Eleven Biotherapeutics Raises $20M to Advance Dry-Eye Drug
Cambridge, MA-based Eleven Biotherapeutics said today that it has expanded its Series A financing by $20 million, bringing the total raised in the funding round to $45 million. New investor JAFCO joined founding investors Third Rock Ventures and Flagship Ventures in their support of the company, which raised the first part of its Series A financing in February 2010.
The new cash will go towards the first human study of the company’s lead drug, EBI-005 to treat dry eye syndrome. That trial is slated to begin at the end of this year, says Abbie Celniker, CEO of Eleven. “We’ve completed most of our enabling work for the investigational new drug application, and we’re getting that ready for the FDA right now,” she says.
::::::::::
- WHAT THE TASK ASKS
Reproduce the Eleven Biotherapeutics funding news from "Eleven Biotherapeutics Raises" through "in February 2010.", substituting "early backers" for "founding investors".
::::::::::
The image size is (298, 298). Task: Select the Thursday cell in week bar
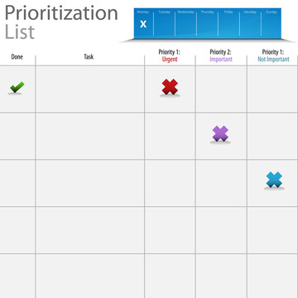point(207,23)
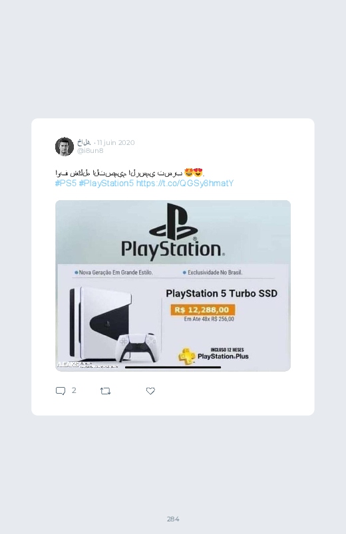Screen dimensions: 346x534
Task: Open the PlayStation ad image thumbnail
Action: pos(173,286)
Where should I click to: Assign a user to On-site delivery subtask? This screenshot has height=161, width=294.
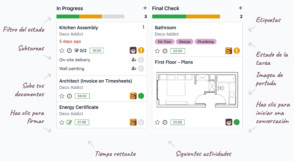point(134,60)
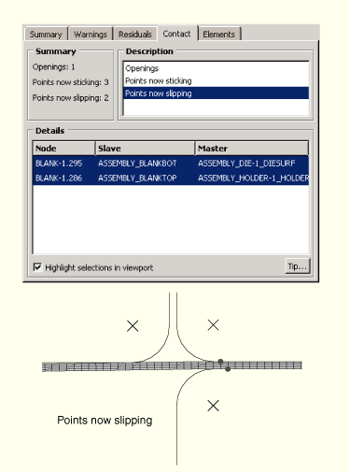This screenshot has height=472, width=350.
Task: Click the ASSEMBLY_DIE-1_DIESURF master cell
Action: (x=246, y=164)
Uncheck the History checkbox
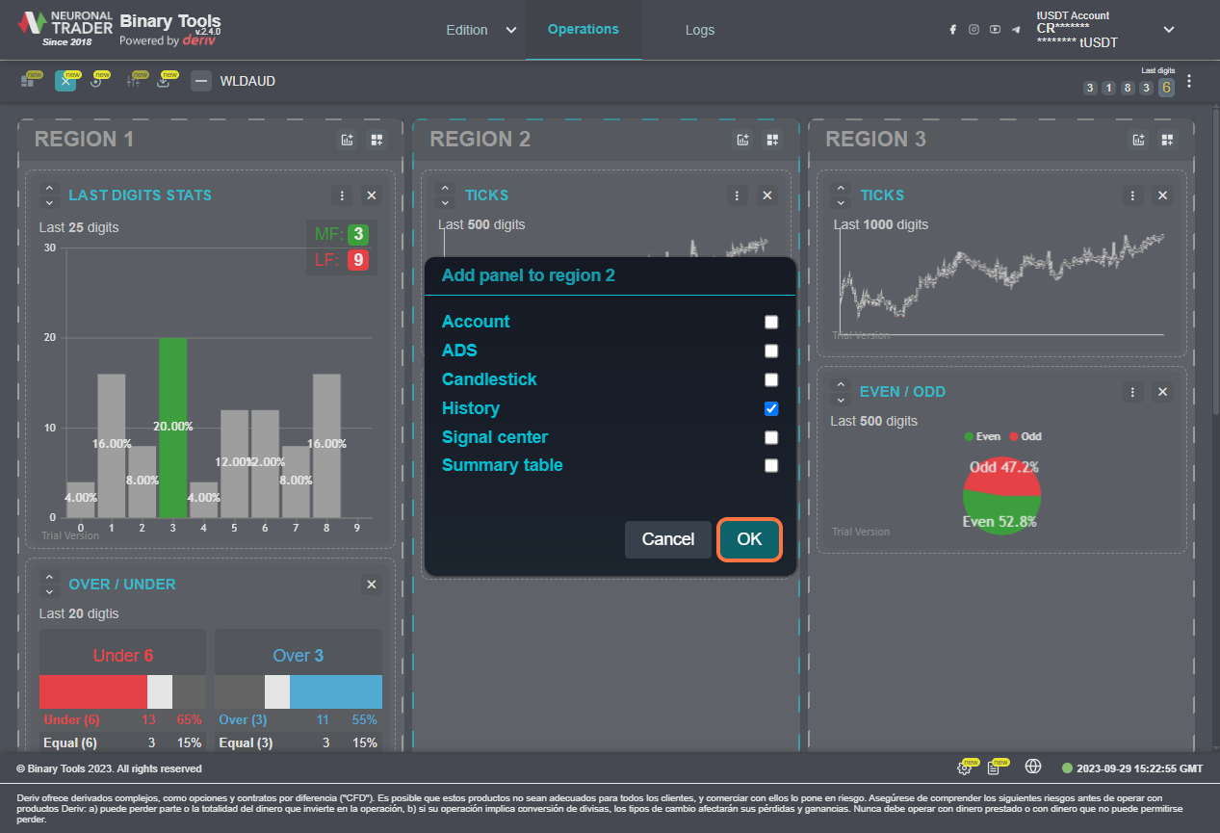 pyautogui.click(x=771, y=408)
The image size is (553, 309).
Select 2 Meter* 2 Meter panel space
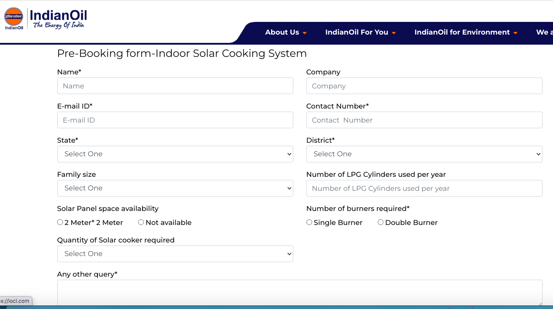60,222
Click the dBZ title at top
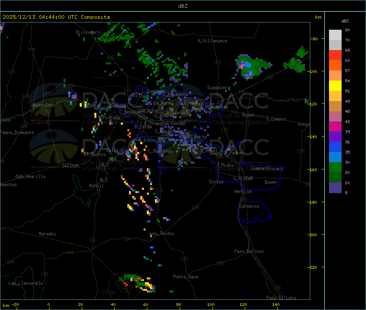This screenshot has width=366, height=310. pyautogui.click(x=183, y=6)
::::::::::
- ANSWER BOX
Eleven Biotherapeutics Raises $20M to Advance Dry-Eye Drug
Cambridge, MA-based Eleven Biotherapeutics said today that it has expanded its Series A financing by $20 million, bringing the total raised in the funding round to $45 million. New investor JAFCO joined early backers Third Rock Ventures and Flagship Ventures in their support of the company, which raised the first part of its Series A financing in February 2010.